En los últimos años, los siniestros viales en la provincia fueron tomando cada vez más lugar en la vida cotidiana al punto de que ocurre al menos uno por día y algunos de ellos dejan saldos negativos con lesiones permanentes y hasta víctimas fatales.

En contacto con Diario TAG, el subsecretario de Seguridad Vial de Chaco, Marcelo Domecq, la se toma de enero a enero y que “provisoriamente, las más cercanas son de 2017 que publicó la Agencia Nacional de Seguridad Vial en su página y son las estadísticas oficiales de Chaco. Esas son las consolidadas aunque provisorias todavía porque falta el cierre definitivo en diciembre pero ya no variaría mucho”.

Las estadísticas tienen un efecto que no es número nada más, sino que son varios elementos para que puedan servir a las políticas públicas, de lo contrario son sólo números de personas fallecidas que no afectan ni benefician en nada a nadie”, aclaró.

En este sentido, Domecq explicó que “los factores son muchísimos. En primer lugar se recaudan en las 89 comisarías de la provincia. Recolectamos datos de horarios, edades, sexos, tipo de siniestro, con lesiones o sin lesiones, zona urbana o zona rural, qué vehículo contra qué”.

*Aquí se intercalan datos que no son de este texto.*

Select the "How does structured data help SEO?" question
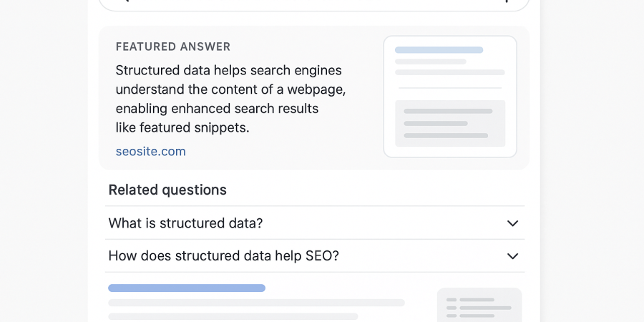Image resolution: width=644 pixels, height=322 pixels. point(223,256)
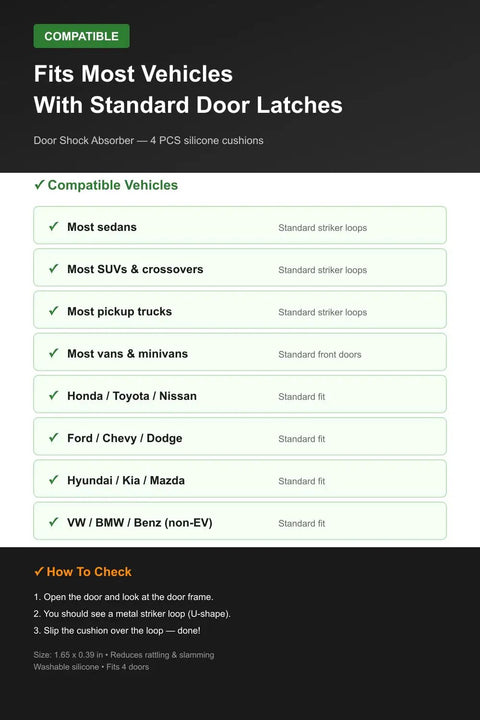480x720 pixels.
Task: Click the checkmark beside Hyundai / Kia / Mazda
Action: pos(54,479)
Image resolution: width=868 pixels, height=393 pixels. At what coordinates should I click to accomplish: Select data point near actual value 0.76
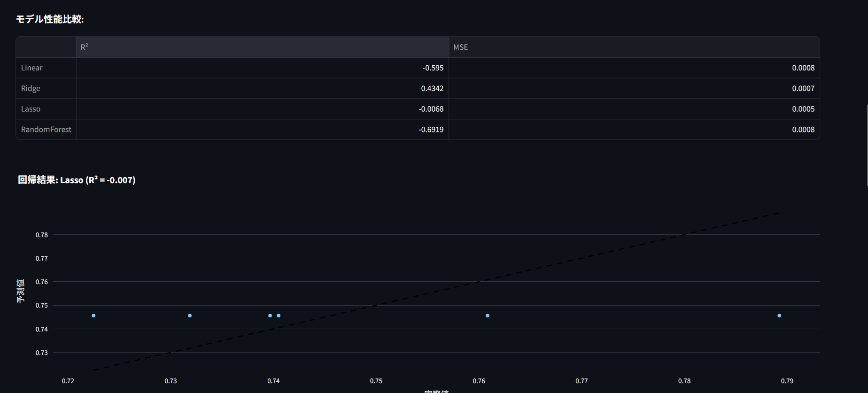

“En los casos en los que la víctima va al hospital con un traumatismo grave, se hace un seguimiento de 30 días para saber si esa persona falleció o se pudo salvar. Esto es de acuerdo a lineamientos que tiene la Organización Mundial de la Salud que hace un cálculo posterior a la fecha del siniestro”, detalló.

“Por todo esto, cuando se habla de estadísticas no queremos que se hable como un número seco porque la gente no lo entiende porque no lo miden en relación a qué ni cuándo ni dónde. Aparte, si digo los números de Chaco y los de Santa Fe, Santa Fe tiene dos veces y media más de siniestros viales con fatales. Pero la tasa de mortalidad en Santa Fe termina siendo igual o más baja que la de Chaco porque se toma en relación a la población, en relación al parque automotor, hay una tasa de mortalidad, una tasa de fatalidad, entonces se entra a abrir un mundo en el que la gente opina y muchas veces lastiman las opiniones porque son sin fundamento”, señaló el subsecretario.

 

Los números

En Chaco, tuvimos 183 fatales en el 2017, teniendo en cuenta el 1.200.000 de habitantes y el parque automotor de 650.000 vehículos registrados. El dato es brindado por el INDEC y por la Dirección Nacional del Registro de la Propiedad del Automotor”, detalló Domecq y precisó que “el número es por choques, caídas simples, colisiones. En los caminos vecinales hubo varios que se cayeron por agarrar un pozo. No todos son choques, muchos siniestros son caídas solos y se mueren solos”.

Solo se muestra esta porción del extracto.